Your assignment. Below are some entries; can you quote all of them exactly?

*-*-*

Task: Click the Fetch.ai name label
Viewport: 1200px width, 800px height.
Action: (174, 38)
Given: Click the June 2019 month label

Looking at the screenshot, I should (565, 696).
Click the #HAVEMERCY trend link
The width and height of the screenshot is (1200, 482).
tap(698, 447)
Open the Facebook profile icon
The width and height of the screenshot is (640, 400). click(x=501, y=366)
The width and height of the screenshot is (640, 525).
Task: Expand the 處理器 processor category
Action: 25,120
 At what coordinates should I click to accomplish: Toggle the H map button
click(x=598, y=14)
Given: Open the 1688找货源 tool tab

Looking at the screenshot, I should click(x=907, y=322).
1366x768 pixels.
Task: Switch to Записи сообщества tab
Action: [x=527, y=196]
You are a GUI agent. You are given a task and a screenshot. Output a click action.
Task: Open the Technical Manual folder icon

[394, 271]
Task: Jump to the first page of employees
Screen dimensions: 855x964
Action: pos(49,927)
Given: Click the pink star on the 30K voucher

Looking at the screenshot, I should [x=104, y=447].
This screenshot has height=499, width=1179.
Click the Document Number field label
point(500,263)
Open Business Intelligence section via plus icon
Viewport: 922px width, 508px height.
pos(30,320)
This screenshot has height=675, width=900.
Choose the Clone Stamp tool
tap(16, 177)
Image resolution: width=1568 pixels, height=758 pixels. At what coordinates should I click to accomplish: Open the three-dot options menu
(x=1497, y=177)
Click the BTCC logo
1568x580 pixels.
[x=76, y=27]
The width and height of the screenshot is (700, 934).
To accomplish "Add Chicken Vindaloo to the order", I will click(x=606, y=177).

*-*-*

Solution for this problem.
Task: Click the Fetch.ai name label
Viewport: 1200px width, 800px height.
Action: (174, 38)
Given: Click the June 2019 month label

Looking at the screenshot, I should (565, 696).
Click the #HAVEMERCY trend link
The width and height of the screenshot is (1200, 482).
tap(698, 447)
Open the Facebook profile icon
The width and height of the screenshot is (640, 400). click(x=501, y=366)
The width and height of the screenshot is (640, 525).
Task: Expand the 處理器 processor category
Action: 25,120
 At what coordinates should I click to accomplish: Toggle the H map button
click(x=598, y=14)
Given: Open the 1688找货源 tool tab

Looking at the screenshot, I should click(x=907, y=322).
1366x768 pixels.
Task: Switch to Записи сообщества tab
Action: [x=527, y=196]
You are a GUI agent. You are given a task and a screenshot. Output a click action.
Task: Open the Technical Manual folder icon

[394, 271]
Task: Jump to the first page of employees
Screen dimensions: 855x964
Action: pos(49,927)
Given: Click the pink star on the 30K voucher

Looking at the screenshot, I should [x=104, y=447].
This screenshot has height=499, width=1179.
Click the Document Number field label
point(500,263)
Open Business Intelligence section via plus icon
Viewport: 922px width, 508px height.
pos(30,320)
This screenshot has height=675, width=900.
Choose the Clone Stamp tool
tap(16, 177)
Image resolution: width=1568 pixels, height=758 pixels. At what coordinates should I click to accomplish: Open the three-dot options menu
(x=1497, y=177)
Click the BTCC logo
1568x580 pixels.
[x=76, y=27]
The width and height of the screenshot is (700, 934).
To accomplish "Add Chicken Vindaloo to the order", I will click(x=606, y=177).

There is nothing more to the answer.